**Aim 1**
Translate this sentence from the text on book forms into Spanish: "Examples of content forms are articles, movies, plays, games, songs, essays, and of course books."
**Aim 2**
Rewrite the text on book forms from "Although it is" up to and including "mean for publishers.", and replace "publishers" with "booksellers".

— Start of Text extract —

By form I mean the character of the content—what length is it, what style is it presented in, and does it use text, animation, video, or some combination of the three? Examples of content forms are articles, movies, plays, games, songs, essays, and of course books. Kevin Kelly defines the form of the book nicely^[1]: “A book is a self-contained story, argument or body of knowledge that takes more than an hour to read. A book is complete in the sense that it contains its own beginning, middle, and end.” Nothing about the physical (or virtual) container for that book, its price, or how it is found by a reader is inherent in that definition—all of those are aspects of the book’s format.

There are many examples of disruption for certain types of books that have been replaced by better forms for doing the same job the book used to do. Atlases, dictionaries, and telephone books will never again be the dominant way that people understand geography, word meaning, or contact information, no matter how efficiently those books can be produced or sold. (Phone books are delivered to your door for free, yet many people now find them nothing more than a nuisance, and have agitated for ways to opt-out of delivery^[2].)

Although it is important to ask whether there is an alternate form for doing the same job that a particular book does today, this chapter is about those types of books that will remain viable as self-contained stories, arguments, or bodies of knowledge—and what the profound changes to the format in which those books are created, packaged, distributed, priced, and sold mean for publishers.

— End of Text extract —
— Start of Dataset excerpts —

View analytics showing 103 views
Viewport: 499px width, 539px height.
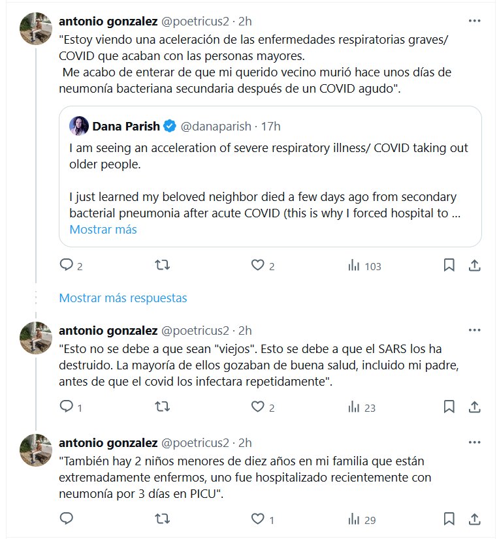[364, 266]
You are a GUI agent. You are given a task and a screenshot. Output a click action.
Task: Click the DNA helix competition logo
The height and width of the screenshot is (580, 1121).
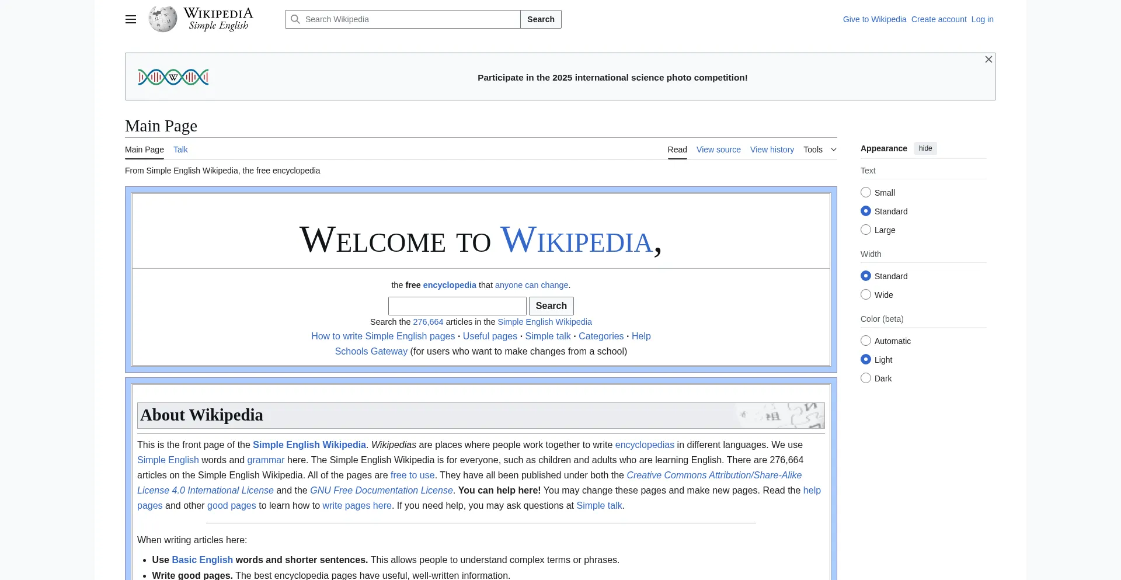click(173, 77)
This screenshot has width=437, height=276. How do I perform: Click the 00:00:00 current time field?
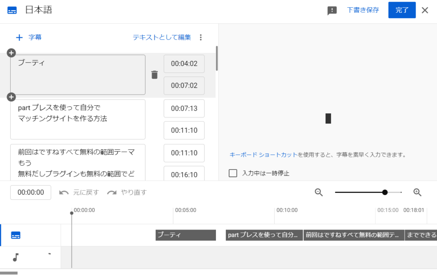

— End of Dataset excerpts —

**Worked answer 1**
Algunos ejemplos de formas de contenido son los artículos, las películas, las obras de teatro, los juegos, las canciones, los ensayos y, por supuesto, los libros.

**Worked answer 2**
Although it is important to ask whether there is an alternate form for doing the same job that a particular book does today, this chapter is about those types of books that will remain viable as self-contained stories, arguments, or bodies of knowledge—and what the profound changes to the format in which those books are created, packaged, distributed, priced, and sold mean for booksellers.